An earlier stress test nationwide showed that Chinese banks could sustain a drop in housing prices of up to 30 percent without a sharp rise in non-performing loan ratios.

This is a new round and will be carried out only in key cities where prices have risen fast, a banking official said on condition of anonymity.

The CBRC was not immediately available for comment.

GETTING TOUGH

Three other banking sources said the CBRC has also instructed banks to tighten mortgage terms for third-home buyers in cities other than Beijing, Shanghai, Shenzhen and Hangzhou.

Banks must now require a down payment of at least 60 percent and charge interest of at least 1.5 times the central bank's benchmark rate, they said.

The new requirements clarify cabinet guidelines issued in April, which instructed banks to substantially increase down payments and mortgage rates for third-home buyers.

Depending on their assessment of risks, banks can also stop lending to such buyers in cities where prices are too high or rising too fast or where homes are in short supply, the State Council said.
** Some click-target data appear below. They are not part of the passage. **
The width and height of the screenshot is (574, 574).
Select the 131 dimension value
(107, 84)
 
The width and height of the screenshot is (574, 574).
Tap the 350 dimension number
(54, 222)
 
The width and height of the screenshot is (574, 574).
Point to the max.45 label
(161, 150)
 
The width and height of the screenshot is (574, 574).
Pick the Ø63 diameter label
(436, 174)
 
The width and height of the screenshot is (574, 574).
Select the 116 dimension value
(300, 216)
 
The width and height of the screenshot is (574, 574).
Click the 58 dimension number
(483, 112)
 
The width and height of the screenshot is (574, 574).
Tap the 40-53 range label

A source with Industrial and Commercial Bank of China <1398.HK><601398.SS> in Shanghai said it stopped making loans to third-home purchasers in the city this week.

Almost all banks in Beijing had suspended such lending, the sources said.

DON'T LOOSEN UP

Xia Bin, an academic adviser to the central bank, said the clampdown on the real estate market, fueled by record surge of lending last year, had begun to achieve its desired results but could not be relaxed yet.

Property prices in 70 big Chinese cities fell 0.1 percent in June from May, the first month-on-month drop since February 2009. Sales volumes in big cities have also fallen sharply.

Xia, who also advises the cabinet, told a forum that it would take China two to three years to squeeze bubbles out of the real estate sector and that increasing the capital gains tax might be an effective short-term measure to curb speculation.

Wang Xiaoguang, another senior government economist, told the same forum that social pressure and fears about a boom-bust in the property sector, similar to Japan's in the 1980s, would force Beijing to work to restrain further price rises.

The controls will last a long period until property investors finally lose confidence, Wang, who is based at the National School of Administration, said.

He said that the tightening to date had not achieved its ultimate goal because investors still expected home prices to rise and were still putting money in the real estate market.

Shanghai's property share index <.SSEP> fell by over 2 percent, underperforming the broad market <.SSEC>.

The negative impact on property share prices will be subdued for now. The most important thing to watch out for will be its impact on developers' sales over the next 1-2 months, said Ng at RBS.

If developers are forced to cut prices significantly because of a sharp fall in transactions, that's going to be a major drag on property shares, he said.